The potential of AI-assisted coding is truly immense. Such tools allow developers to focus on the 'big picture' of the software they are building, minimise scope for human error, ease the process of learning a new programming language or framework, and significantly accelerate the process of building software.
How it works
Copilot is powered by an AI model created by OpenAI, called 'Codex'. The model was trained on a combination of publicly available source code (e.g. as stored on GitHub repositories) and natural language text.
As a developer types using a compatible text editor, the text data is transmitted to the Copilot service in real time. Codex then considers the input text data, accounting for the surrounding context in which it appears (both in the file currently being edited and in related project files) and generates lines or blocks of code that do what the developer probably intended to achieve.
As to accuracy, GitHub's own trial suggests that 26% of Copilot auto-completions are accepted by the developer without amendment.

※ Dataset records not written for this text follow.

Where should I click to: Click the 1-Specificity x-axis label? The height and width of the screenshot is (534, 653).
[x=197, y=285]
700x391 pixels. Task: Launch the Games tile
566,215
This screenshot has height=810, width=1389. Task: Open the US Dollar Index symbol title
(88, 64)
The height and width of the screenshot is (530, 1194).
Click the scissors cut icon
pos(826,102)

Having been trained on the existing stock of publicly available source code, accuracy varies significantly depending on the volume of similar code within the training dataset. As a result, Copilot's utility may be diminished where a developer is building wholly novel software.
UK Government consultation
The UK Intellectual Property Office (IPO) ran a public consultation on Artificial Intelligence and IP: copyright and patents from October 2021 to January 2022, and the results of that consultation were published on 28 June 2022. The UK Government has stated that it will expand the scope of the current 'data mining' exception to liability for copyright infringement, but leave other aspects of copyright and patent protection for AI-generated material unchanged. The relevant conclusions from the consultation are addressed below where applicable to Copilot.

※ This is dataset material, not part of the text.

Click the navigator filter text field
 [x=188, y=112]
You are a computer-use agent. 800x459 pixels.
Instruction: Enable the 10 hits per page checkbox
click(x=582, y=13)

Who owns the copyright in the end product?
Where a developer uses Copilot when writing source code, a critical issue is whether the developer will own the copyright in that code. If not, the developer will not be able to assign or on-license their work to their client – you cannot give what you do not have. Generally, the author is the first owner of the copyright under UK law; identification of the author is therefore key to determining ownership.
GitHub suggests that "Copilot is a tool, like a compiler or pen" and, as a result, "the code you write with GitHub Copilot's help belongs to you". Unfortunately, the default legal position is not so clear-cut. A compiler follows instructions to translate source code written by a human and a pen moves as the writer manipulates it, and the specific human 'author' of the copyright work is easy to identify without controversy. Copilot, on the other hand, 'authors' text itself that would ordinarily have been conceived and recorded by a human.
Somewhat uniquely, UK copyright law protects computer-generated works that do not have a human creator. The author of such works is deemed to be "the person by whom the arrangements necessary for the creation of the work are undertaken". In response to the public consultation on Artificial Intelligence and IP, the UK Government has decided not to make any changes to the existing law on the deemed authorship of computer-generated works.
Considering the way Copilot works, GitHub as the provider of Copilot might in some instances be a stronger candidate for the deemed author (and therefore the deemed owner) than the developer using the tool who, one could argue, simply presses the "start" button.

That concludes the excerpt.